В Берлине же каждое воскресенье назначались парады, с каждым годом увеличивалась армия, газеты вела разнузданную кампанию против французского и русского народов. Ненависть к ним незаметно вливалась в сердце среднего немца, особенно к России. А сейчас, встретив сопротивление, они словно с цепи сорвались, совершенно остервенели, ведь они надеялись на легкую добычу. Говорят, что Вильгельм, получив известие о том, как прошла мобилизация в России, избил Пурталеса (немецкого посла в России. —
Разговор долго еще продолжался, и, судя по всему, Алексею Толстому удалось кое в чем убедить своего знакомого. Да и ему самому этот разговор был полезен, помог осмыслить происходящее, сформулировать некоторые свои взгляды. Никогда, пожалуй, так часто он не обращался своими мыслями к России, как в последние дни. Что же произошло с ним? Раньше просто не задумывался над этим, как и тот круг людей, среди которых ему чаще всего приходилось бывать. Никто из них даже не ставил перед собой вопроса, любит ли он свою родину.
Казалось, у иных Париж больше вызывал эмоции, чем Москва или Петербург. В салонах и кружках, в которых он бывал, даже осуждались патриотические высказывания. Это считалось национализмом, шовинизмом; и горе тому, кто прослывет националистом или патриотом. Самым разумным, вспоминал Алексей Толстой, признавалось не высказываться по этим вопросам, держаться где-то в стороне от всех острых проблем, называть себя международным гражданином, поругивать Россию, похваливать Запад. И вдруг в эти несколько дней в нем самом происходят какие-то серьезные изменения, все чаще и чаще он задумывается о судьбах России.
«Отечество… Сейчас у меня есть отечество, Россия, родина, — думал Алексей Толстой, склонившись над чистым листом бумаги. — Мое отечество, мой народ… Поразительно, как быстро перед лицом общенациональной опасности все мелкое, ничтожное, наносное и растлевающее — неустройство наше, настроения и неврастения… — все вдруг отошло… Да, русский человек только кажется беззаботным в своей наивной доверчивости. В минуты опасности его не узнать, он становится крепким, решительным, чистым, без всякой задней мысли. Прошло не так уж много времени со дня объявления мобилизации, а словно над всей Россией в эти дни пролетел трагический дух — и все переменилось, столько в людях спокойствия, понимания своей роли в решении исторических вопросов. Сломить на полях Германии бесов железной культуры, гасителей духа человеческого…»
Но Алексей Толстой среди всяких известий, слухов, предположений, какие носились вокруг него все это время, не в силах был понять империалистический характер войны, осознать неисчислимость тех бедствий, которые война может принести его народу, народам всей Европы[7].
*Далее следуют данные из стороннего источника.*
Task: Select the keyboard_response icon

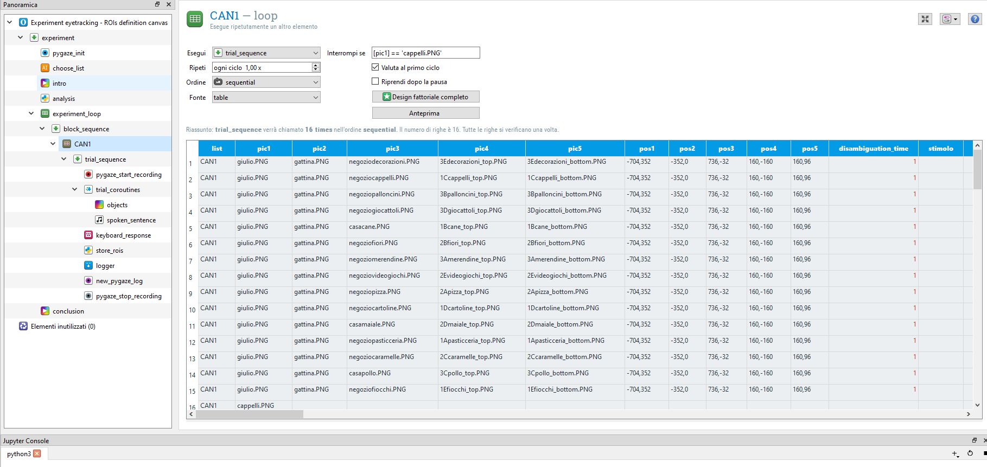Action: (88, 235)
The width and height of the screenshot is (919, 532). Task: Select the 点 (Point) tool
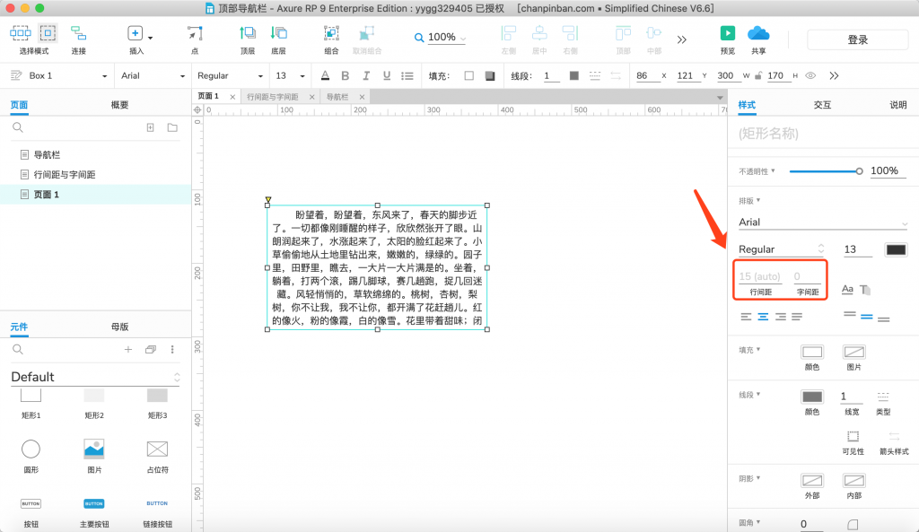(x=194, y=33)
Алексей Толстой в эти дни побывал у заведующего отделом печати главного штаба полковника Свечина. В редакции «Русских ведомостей», как и в редакциях «Русского слова» и «Нового времени», были настроены по-боевому, надеялись в скором времени сообщить своим читателям о взятии Берлина и Константинополя. Однако разговор с полковником…
— Конечно, — заявил Свечин, — патриотизм органов печати заслуживает одобрения, но нельзя быть легкомысленными в освещении серьезных вопросов. Не за взятие Берлина идет сейчас битва, а за то, чтобы не допустить немцев до Петрограда. Общество, — предупредил он, — ожидают тяжелые испытания и жертвы, нужно готовиться ко всяким случайностям. У немцев высокая техника, хорошие дороги и преимущество сосредоточенных ударов, возможности свободного маневрирования. Нужно все силы употребить на создание госпиталей для сотен тысяч раненых.
Этот разговор отрезвил Алексея Толстого. Он вышел на Невский. Стройными рядами двигались войска. На тротуарах возбужденные толпы. В памяти навсегда осталась нарядная женщина, стоявшая в коляске, исступленно крестившая серые ряды сосредоточенно проходивших солдат.